_抜き出した文章_.
=-=-=-=-=

プライベートチャンネルへのパッケージのアップロードには 2 通りの仕組みがあり、使用している Red Hat Network サービスによって異なります。
Red Hat Satellite Proxy Server をご利用のお客様は Red Hat Network Package Manager アプリケーションを使用して頂くことになります。パッケージヘッダー情報を中央の Satellite Server に送り、Red Hat Network Package Manager を起動した Proxy のローカルリポジトリにそのパッケージ自体を格納します。
Red Hat Satellite Server をご利用のお客様は Red Hat Network Push アプリケーションを使用して頂くことになります。これは、パッケージのヘッダー情報をローカルの Red Hat Satellite Server に送り、 Red Hat Network Push を起動した Satellite のローカルリポジトリにそのパッケージを格納します。
本セクションでは、これら両方のツールについて詳しく見ていくことにします。

警告

Red Hat Satellite Proxy Server と Red Hat Satellite Server の両方を使用している場合は、Red Hat Network Push のみを使用するようにしてください。Proxy と Satellite を組み合わせて使用している場合には、カスタムのパッケージおよびチャンネルのアップロードは Satellite に対してのみ行います。Proxy サーバーはここからパッケージを取得してクライアントシステム群に配信することになります。

1.2.12.1. Red Hat Satellite Proxy Server へのパッケージのアップロード

Red Hat Network Package Manager を使用すると、Red Hat Satellite Proxy Server 経由でプライベートの Satellite チャンネルに割り当てられたカスタムのパッケージを提供することができます。Proxy 経由で Satellite に通信するクライアントシステムは、それらがチャンネルにサブスクライブされている場合はパッケージをダウンロードできます。Proxy 経由で Satellite に通信していないシステムは、チャンネルにサブスクライブされている場合は、yum パッケージのメタデータのみを受信し、パッケージを取得しようとすると、Satellite はローカルリポジトリにパッケージコピーを持たないため、エラーが生じます。Red Hat Satellite Proxy Server で提供するパッケージを Red Hat Enterprise Linux の公式パッケージと組織が所有するパッケージのみにする場合は、Red Hat Network Package Manager をインストールしないようにしてください。

=-=-=-=-=

_記録された情報_.
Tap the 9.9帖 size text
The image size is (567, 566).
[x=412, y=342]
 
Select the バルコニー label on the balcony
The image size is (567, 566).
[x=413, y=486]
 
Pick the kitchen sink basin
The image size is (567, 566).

=-=-=-=-=

_やること_.
a: 抜き出した文章によると、Red Hat Satellite Proxy Server と Red Hat Satellite Server の両方を使っている場合、どのアプリケーションだけを使うべきですか。
b: 抜き出した文章の「Red Hat Satellite Proxy Server と」から「Package Manager をインストールしないようにしてください。」までを、一字も変えずに書き写してください。
項目は、抜き出した文章とは別の資料です。

_それぞれの答え_.
a: Red Hat Network Push

b:
Red Hat Satellite Proxy Server と Red Hat Satellite Server の両方を使用している場合は、Red Hat Network Push のみを使用するようにしてください。Proxy と Satellite を組み合わせて使用している場合には、カスタムのパッケージおよびチャンネルのアップロードは Satellite に対してのみ行います。Proxy サーバーはここからパッケージを取得してクライアントシステム群に配信することになります。

1.2.12.1. Red Hat Satellite Proxy Server へのパッケージのアップロード

Red Hat Network Package Manager を使用すると、Red Hat Satellite Proxy Server 経由でプライベートの Satellite チャンネルに割り当てられたカスタムのパッケージを提供することができます。Proxy 経由で Satellite に通信するクライアントシステムは、それらがチャンネルにサブスクライブされている場合はパッケージをダウンロードできます。Proxy 経由で Satellite に通信していないシステムは、チャンネルにサブスクライブされている場合は、yum パッケージのメタデータのみを受信し、パッケージを取得しようとすると、Satellite はローカルリポジトリにパッケージコピーを持たないため、エラーが生じます。Red Hat Satellite Proxy Server で提供するパッケージを Red Hat Enterprise Linux の公式パッケージと組織が所有するパッケージのみにする場合は、Red Hat Network Package Manager をインストールしないようにしてください。